他又拿起那叠大红的纸,“这是红纸,专用于喜庆之事……婚嫁贴喜字、逢年过节写对联、剪窗花、包红包,样样好用。咱们大盛朝逢年过节谁家不贴几张红纸?这需求有多大,不用我说了吧?”
他又拿起那叠黄纸,“这是黄纸,专用于白事祭祀之用。金银纸、纸钱、纸人纸马,哪个不用黄纸?每年清明中元,全城上下烧的纸钱堆起来能垒成一座山。”
台下渐渐安静了下来,那些商人的表情已经开始变了。
有人坐直了身子,有人摸着下巴开始盘算。
可萧渊还没停,他拿起那卷雪白绵厚的卫生纸,当着所有人的面展开一卷,语气自然地介绍:“这是卫生纸,专用于如厕。柔软绵厚,吸水性好,比你们用的竹片、锦布,稻草舒服干净得多。”
台下顿时响起一阵尴尬的轻咳声,有人别开了目光,有人假装没听见,可他们心里却已经开始琢磨了!
这东西要是真能推广开,每户人家每个月都得买,这用量可就大了去了。
萧渊最后拿起那几包小巧的布包,掂了掂:“这是卫生巾……专为女子月事所制。吸水、透气、安全、方便,用完即弃,比你们府上那些反复搓洗的旧布条干净卫生得多。

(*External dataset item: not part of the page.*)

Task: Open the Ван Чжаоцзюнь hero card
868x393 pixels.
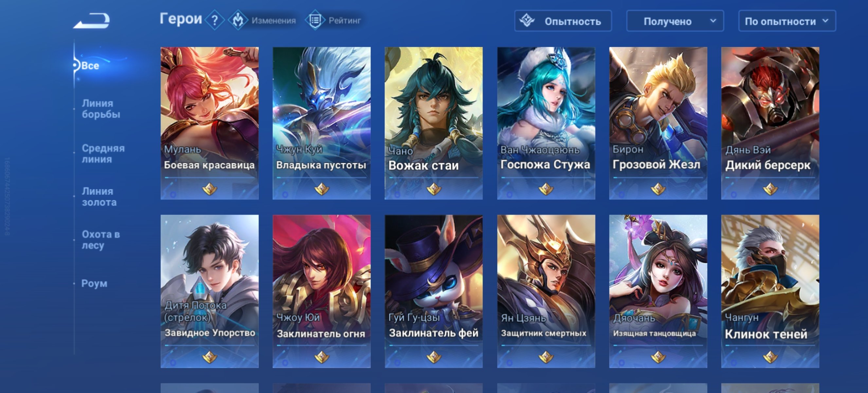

”
这话一出,台下瞬间炸了锅。
女眷们个个瞪圆了眼睛,脸上一阵红一阵白。
叶挽月更是“刷”地一下别过头去,耳根烧得通红,又羞又气地咬了咬唇,忍不住在心里暗骂了一句登徒子!
可她又忍不住多看了那东西一眼,心里头鬼使神差地想着:要真能用,好像确实比那些旧布条舒服很多……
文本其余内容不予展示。